«Leggendo l’intervista pubblicata da Superando.it al sottosegretario alla Giustizia Daniela Melchiorre – ci scrive il nostro collaboratore Giorgio Genta della Federazione Italiana ABC (Associazione Bambini Cerebrolesi) – avrei qualche riserva da esprimere rispetto a quando si parla dei cosiddetti “viaggi della speranza”. Infatti, e mi riferisco specificatamente al campo delle lesioni cerebrali nell’età evolutiva, troppo facili e frequenti sono le diagnosi del tipo “non c’è nulla da fare”, emesse con saccente sinecura da parecchi professionisti del Servizio Sanitario Nazionale (non da tutti, naturalmente, ve ne sono anche di ottimi!) e la storia di molte delle nostre famiglie indica che, cercando bene, c’è spesso “qualcosa da fare” di utile. Certo costa umiltà, lavoro, pazienza e (spesso) soldi, ma di gratis a questo mondo, consigli a parte, c’è ben poco!».
Ben volentieri, dunque, cediamo la parola allo stesso Genta.
Assai antica è la metafora del viaggio come percorso di ricerca di noi stessi e di quello che a noi manca o è incompiuto o imperfetto. Particolare categoria di questi viaggi sono quelli “della speranza” o meglio di chi speranza non dovrebbe avere.
Alcuni di questi viaggi hanno una connotazione di fede e tale aspetto garantisce un certo riguardo agli occhi di chi ne scrive. Ad altri la veste laica non assicura lo stesso privilegio e vengono generalmente presentati dalla stampa come puri e semplici meccanismi di estorsione a danno di quei poveri pazienti sprovveduti (e delle loro famiglie), vittime di un offuscamento del raziocinio provocato dalla disperazione.

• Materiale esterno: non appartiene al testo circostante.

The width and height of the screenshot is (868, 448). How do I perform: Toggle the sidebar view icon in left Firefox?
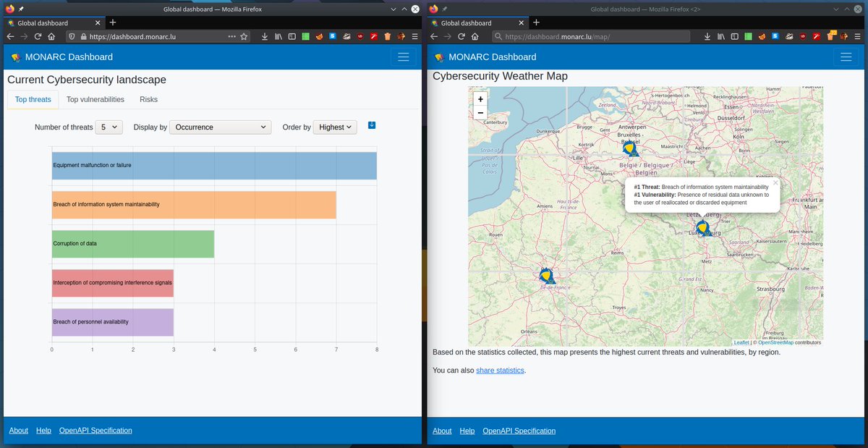point(292,36)
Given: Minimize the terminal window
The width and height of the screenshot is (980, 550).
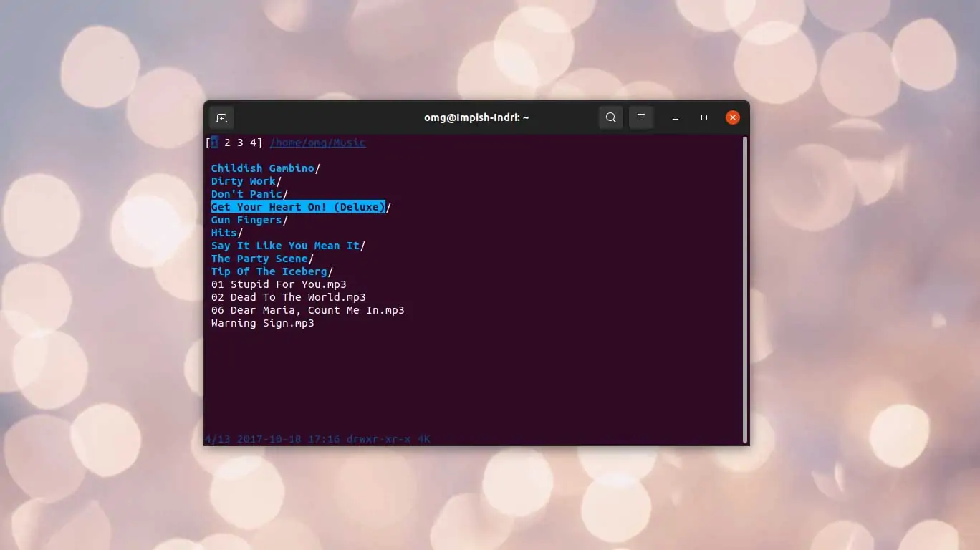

Riconosciamo pure che purtroppo vi è sempre stato chi succhia il sangue (soldi) a chi ormai di sangue ne ha assai poco, ma chiediamoci anche perché esistono tali viaggi della speranza e se davvero sono sempre da considerarsi “senza speranza”.
Alla prima domanda crediamo di poter rispondere con una certa tranquillità: il cittadino malato o con disabilità intraprende tali viaggi perché ove vive non trova o crede di non poter trovare quello che cerca, cioè la miglior terapia possibile per il suo male, malattia o disabilità che sia. Egli riscontra quindi una carenza di servizi o non riesce ad accedere a sufficienti informazioni sui servizi stessi.

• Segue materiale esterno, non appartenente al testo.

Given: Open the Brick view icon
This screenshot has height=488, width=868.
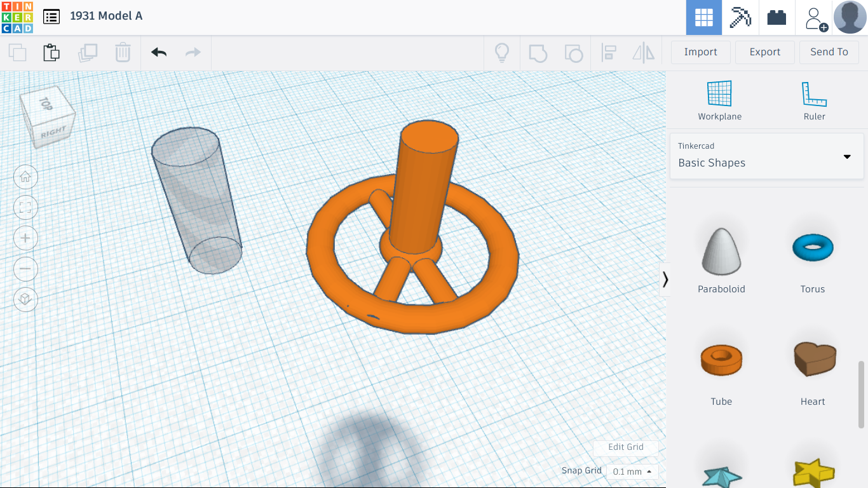Looking at the screenshot, I should [776, 17].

Esistendo tale carenza – e molti di noi possono testimoniare che esiste – dovrebbe naturalmente essere compito degli amministratori pubblici porvi rimedio e altrettanto vale per l’impossibilità o la difficoltà di accedere alle giuste informazioni nel momento giusto.
Il secondo quesito porta invece ad indagare motivazioni più complesse: il servizio ricercato può esistere, ma non dare le risposte che da esso ci si attende; non la promessa dell’impossibile, ma la ricerca dei limiti del possibile, anche nei casi più difficili e gravi, che spesso nella ASL “vicino a casa” (alla quale ogni cittadino dovrebbe legittimamente rivolgersi), generano “brevi viaggi nella disperazione” perché il responso di non pochi professionisti è un lapidario «non c’è nulla da fare», con un sottinteso augurio di una fine veloce.
Questa mancata ricerca del possibile in campo terapeutico o riabilitativo può generare “viaggi della speranza”, basati su una motivazione ragionevole: verificare di persona se tra il ciarpame pseudoscientifico esistono perle di verità nascoste, capaci di mantenere accesa la fiammella vitale delle nostre esistenze.
E non è forse la storia della medicina (scienza imperfetta ed empirica per definizione) ricca di esempi in tal senso?
La nostra ideale agenzia di viaggi si chiamerà dunque “viaggi della ragionevole speranza”?
*ABC (Associazione Bambini Cerebrolesi) – Federazione Italiana.